Es ist ein kontinuierlicher Aufstieg, der Kambundji bereits 2021 nach Japan führt. Bei den Olympischen Spielen scheitert sie damals im coronabedingt leeren Olympiastadion von Tokio im Vorlauf, 2022 schafft sie es ins WM-Halbfinale von Eugene, 2023 in Budapest steht sie erstmals in einem globalen Finale und wird dort WM-Siebte. Im vergangenen Jahr verpasst sie den Olympia-Endlauf in Paris knapp. Aus jedem dieser Wettkämpfe habe sie viel gelernt, sagt Kambundji, was ihr jetzt hilft. Um nicht nur dabei zu sein, nicht nur mitzulaufen, sondern abzuliefern, wenn es darauf ankommt. "Ich bin nach Tokio gekommen und habe gedacht: Warum nicht ich?"
Trotzdem ist sie im Ziel fassungslos über die Leistung, die sie gerade vollbracht hat. "Ich habe mir auf der Bahn die Augen ausgeheult", sagt sie und berichtet, dass sie auf den letzten Metern sogar die Worte des Live-Kommentars im Stadion wahrgenommen hat: "Ich habe hinten raus den Kommentator gehört und gedacht: Ah, ich bin vorn!"
Schwester Mujinga zeigt ihr, dass und wie es geht
Auf der Tribüne jubeln ihre Eltern, auch die Tante ist mit dabei, wie die frisch gekürte Weltmeisterin stolz berichtet: "Es ist mega schön, ich bin mega dankbar. Sie kommen überall mit, ich glaube, sie feiern und genießen das richtig." Als der SRF ihr die Bilder vorspielt, wie ihre Familie ihren Sieg verfolgt und sich in die Arme fällt, überwältigen sie die Emotionen fast ein weiteres Mal. In der Mixed Zone sagt sie der versammelten Presse: "Als ich sie gesehen habe, habe ich nur noch mehr geweint."

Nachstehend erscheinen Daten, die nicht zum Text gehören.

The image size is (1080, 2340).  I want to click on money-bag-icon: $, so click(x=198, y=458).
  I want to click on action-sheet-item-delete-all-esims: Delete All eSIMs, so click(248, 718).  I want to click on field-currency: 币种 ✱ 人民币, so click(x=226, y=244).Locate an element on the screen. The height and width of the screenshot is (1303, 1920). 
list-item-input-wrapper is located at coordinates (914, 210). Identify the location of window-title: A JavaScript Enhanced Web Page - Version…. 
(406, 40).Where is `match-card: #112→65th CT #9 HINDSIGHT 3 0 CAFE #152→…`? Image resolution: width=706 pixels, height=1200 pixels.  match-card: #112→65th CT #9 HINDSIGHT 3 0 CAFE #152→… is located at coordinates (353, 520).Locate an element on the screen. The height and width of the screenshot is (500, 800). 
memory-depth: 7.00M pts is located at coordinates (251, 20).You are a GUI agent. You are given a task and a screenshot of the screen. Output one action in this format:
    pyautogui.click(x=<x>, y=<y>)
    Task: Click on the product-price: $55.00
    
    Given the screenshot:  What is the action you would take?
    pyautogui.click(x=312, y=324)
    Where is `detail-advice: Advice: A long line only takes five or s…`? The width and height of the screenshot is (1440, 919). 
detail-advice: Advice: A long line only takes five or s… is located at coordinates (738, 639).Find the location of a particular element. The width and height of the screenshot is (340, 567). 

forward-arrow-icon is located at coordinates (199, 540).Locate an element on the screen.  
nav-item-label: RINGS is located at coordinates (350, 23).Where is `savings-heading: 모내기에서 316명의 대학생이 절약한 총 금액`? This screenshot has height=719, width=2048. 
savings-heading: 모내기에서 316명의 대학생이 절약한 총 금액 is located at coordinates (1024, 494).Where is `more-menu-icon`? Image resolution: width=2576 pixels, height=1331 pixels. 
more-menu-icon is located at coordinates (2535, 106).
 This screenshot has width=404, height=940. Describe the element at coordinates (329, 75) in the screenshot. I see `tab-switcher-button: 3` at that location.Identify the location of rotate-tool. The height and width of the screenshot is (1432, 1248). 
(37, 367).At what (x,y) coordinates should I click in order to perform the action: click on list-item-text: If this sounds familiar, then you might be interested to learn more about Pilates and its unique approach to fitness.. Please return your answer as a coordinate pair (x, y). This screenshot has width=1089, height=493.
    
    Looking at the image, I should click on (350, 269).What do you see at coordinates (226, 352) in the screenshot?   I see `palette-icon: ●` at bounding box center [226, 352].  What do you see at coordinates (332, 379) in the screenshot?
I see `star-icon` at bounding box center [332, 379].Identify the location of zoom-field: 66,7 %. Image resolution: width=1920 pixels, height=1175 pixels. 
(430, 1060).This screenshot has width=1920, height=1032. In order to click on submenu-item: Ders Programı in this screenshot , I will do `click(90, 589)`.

Auch an ihre Schwester Mujinga, die die Wettkämpfe von zu Hause aus verfolgt und in ihrer Instagram-Story jubelt, denkt Ditaji im Moment ihres größten Erfolgs: "Sie hat mir gezeigt, dass es möglich ist, zur WM zu fahren und eine Medaille zu gewinnen."
Ihre zehn Jahre ältere Schwester hat 2019 in Doha/Katar mit Bronze über 200 Meter die neunte und bis zu diesem Abend letzte WM-Medaille für den Schweizer Leichtathletikverband gewonnen. Sie fehlt bei diesem Großereignis in Tokio ausnahmsweise, allerdings aus einem sehr guten Grund: Sie wird in diesem Jahr zum ersten Mal Mutter.
Im Frühjahr hatten die Kambundji-Schwestern noch gemeinsam bei den Hallenmeisterschaften geglänzt und bei EM und WM insgesamt vier Medaillen abgeräumt. Mujinga holte EM-Silber und WM-Gold über 60 Meter, Ditaji EM-Gold und WM-Silber über 60 Meter Hürden. "Ich glaube, meine Familie mag es, Medaillen mit nach Hause zu bringen", antwortet Ditaji jetzt auf die Frage, ob die Vitrine im Hause Kambundji nicht langsam erweitert werden müsste. Wobei die Goldmedaille aus Tokio selbst für die erfolgsverwöhnten Kambundjis einen ganz besonderen Platz einnehmen dürfte.